The vine, Marcgravia evenia, climbs trees in the rain forests of southeastern Cuba. Its flowers are suspended in a ring, above cuplike structures that hold sugary nectar intended to lure batty pollinators, whose necks and shoulders are powdered with pollen as they drink the nectar. The bats then carry the pollen between vines, fertilizing other flowers with it and helping the vine reproduce. [Image of "screaming" vines]
Like a satellite dish, the reflector leaf is concave, and stands in an upright position above the ring of flowers.
Bats navigate and search for food by sending out high-frequency calls, and then listening to the echoes that bounce back.
And like bats would, the researchers bounced sound off the dish-shaped leaves as well as off regular foliage leaves and then analyzed the echoes that came back. They found that a strong, constant echo could be detected within a roughly 100-degree range around the front of the dish-shaped leaves. Meanwhile, the echo from the foliage leaves was not constant, but varied drastically within 5-degree increments, making it less detectable. What's more, the dish-shaped leaves produced an echo with a distinctive, two-peak signal.
In another experiment, the researchers trained nectar-feeding bats to find a small, single feeder (a stand-in for a nectar-filled flower bloom) hidden within fake foliage in the rainforest. The bats then searched for the feeder, which was associated with a replica of a dish-shaped leaf, a foliage leaf or no leaf, as they were timed.
The bats took the longest to find the feeder when it had no leaf, though the foliage leaf did not significantly reduce the search time. However, the dish-shaped leaf cut down the bats' search time by roughly 50 percent relative to the feeder by itself.
The vine has a great deal to gain by attracting bats, according to Simon.

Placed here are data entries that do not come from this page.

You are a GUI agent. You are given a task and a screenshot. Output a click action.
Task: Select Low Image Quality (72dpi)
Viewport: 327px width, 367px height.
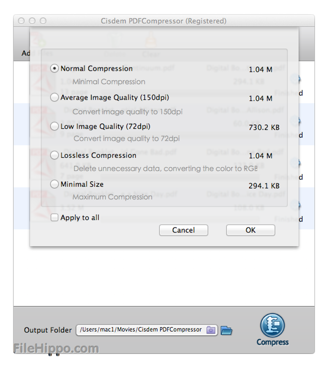(55, 126)
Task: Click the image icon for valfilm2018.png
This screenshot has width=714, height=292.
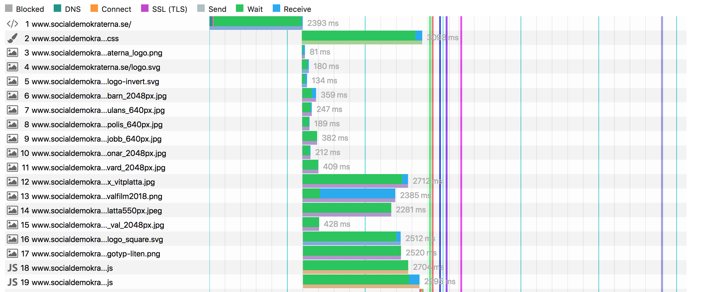Action: point(12,196)
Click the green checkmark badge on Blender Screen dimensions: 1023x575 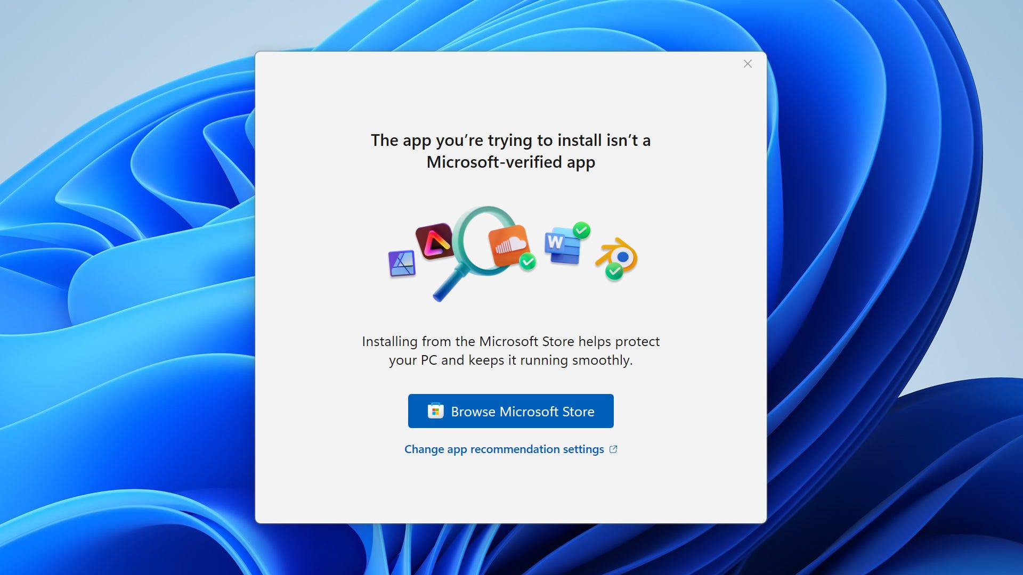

"Bats are very efficient pollinators, and they have large home ranges," Simon said. "[The vine] is a rare species with a patchy distribution pattern. These bats are extremely helpful, because they can exchange pollen between plants that grow far apart."
The research team included Marc Hodleried of the University of Bristol in the United Kingdom, and Corinna Koch and Otto von Helversen of the University of Erlangen-Nuremburg in Germany.